Background: Chronic allograft nephropathy represents the principal cause of graft loss after the first year of transplantation. Transforming growth factor-beta1 (TGF-beta1) is a key factor in fibrogenesis and has been involved in the pathogenesis of chronic allograft nephropathy and other chronic nephropathies. Experimental studies have demonstrated that the angiotensin II receptor antagonist (losartan) could decrease the synthesis of TGF-beta1. The aim of this study was to determine the plasma levels of TGF-beta1 in transplant patients with chronic allograft nephropathy, and to evaluate the effect of losartan on TGF-beta1 plasma levels and other vasoactive peptides (angiotensin II, plasma renin activity, aldosterone, endothelin-1, and nitrites and nitrates). Angiotensin-converting enzyme genotypes were also determined in all patients.

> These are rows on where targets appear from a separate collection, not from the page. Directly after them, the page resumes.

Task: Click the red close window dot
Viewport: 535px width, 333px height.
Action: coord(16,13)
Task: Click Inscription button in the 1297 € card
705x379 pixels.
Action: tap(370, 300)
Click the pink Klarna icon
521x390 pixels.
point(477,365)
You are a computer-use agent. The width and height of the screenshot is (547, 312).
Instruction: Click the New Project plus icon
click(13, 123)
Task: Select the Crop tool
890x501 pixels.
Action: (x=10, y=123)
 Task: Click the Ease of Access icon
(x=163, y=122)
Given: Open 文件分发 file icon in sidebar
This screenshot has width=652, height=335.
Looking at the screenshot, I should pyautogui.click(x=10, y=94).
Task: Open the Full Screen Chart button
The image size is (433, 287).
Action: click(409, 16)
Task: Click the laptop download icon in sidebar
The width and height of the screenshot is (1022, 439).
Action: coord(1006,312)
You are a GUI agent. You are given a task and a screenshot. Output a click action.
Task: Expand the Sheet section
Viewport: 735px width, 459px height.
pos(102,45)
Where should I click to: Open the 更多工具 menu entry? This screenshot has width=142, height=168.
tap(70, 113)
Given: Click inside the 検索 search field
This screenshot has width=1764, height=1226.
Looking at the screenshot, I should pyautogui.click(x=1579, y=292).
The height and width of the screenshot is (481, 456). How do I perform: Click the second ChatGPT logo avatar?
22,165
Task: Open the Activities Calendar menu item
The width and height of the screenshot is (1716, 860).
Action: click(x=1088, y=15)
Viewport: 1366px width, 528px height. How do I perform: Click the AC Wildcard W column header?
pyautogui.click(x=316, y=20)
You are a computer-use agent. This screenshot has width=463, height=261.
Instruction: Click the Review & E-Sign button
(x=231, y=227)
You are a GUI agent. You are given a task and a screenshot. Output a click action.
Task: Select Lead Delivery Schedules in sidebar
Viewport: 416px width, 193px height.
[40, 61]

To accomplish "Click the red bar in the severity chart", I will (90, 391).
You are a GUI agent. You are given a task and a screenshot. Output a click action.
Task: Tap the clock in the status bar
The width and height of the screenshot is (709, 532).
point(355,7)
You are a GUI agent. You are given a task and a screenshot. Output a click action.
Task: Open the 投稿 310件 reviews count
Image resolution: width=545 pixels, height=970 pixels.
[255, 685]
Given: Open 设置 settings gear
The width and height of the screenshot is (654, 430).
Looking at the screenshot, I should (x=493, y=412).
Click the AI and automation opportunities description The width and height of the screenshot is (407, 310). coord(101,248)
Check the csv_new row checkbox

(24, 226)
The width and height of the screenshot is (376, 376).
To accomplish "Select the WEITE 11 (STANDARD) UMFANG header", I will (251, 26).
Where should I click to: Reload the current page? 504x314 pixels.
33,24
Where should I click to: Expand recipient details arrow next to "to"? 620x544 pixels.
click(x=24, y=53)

Methods: Fourteen transplant patients with chronic allograft nephropathy were included. Treatment with losartan (50 mg) was introduced. Consecutive determinations of TGF-beta1 and other vasoactive peptides were performed during follow-up.
Results: Patients with chronic allograft nephropathy presented higher plasma levels of TGF-beta1 than the control groups. The treatment with losartan significantly decreased the plasma levels of TGF-beta1 (P < 0.05) and endothelin (P < 0.05) in all patients. The decrease of TGF-beta1 was statistically correlated with the blockade of the angiotensin II receptor (P < 0.05). No significant correlation could be demonstrated between angiotensin-converting enzyme genotypes and TGF-beta, endothelin-1, and nitrite-nitrate serum levels.
Conclusions: This study demonstrates that losartan significantly decreases the plasma levels of TGF-beta1, the most important fibrogenetic factor. These results could play a decisive role in the treatment and prevention of chronic nephropathies, not only graft nephropathy, because the intrinsic pathogenetic mechanism is very similar in all forms, with a crucial roles for the renal renin-angiotensin system and TGF-beta1.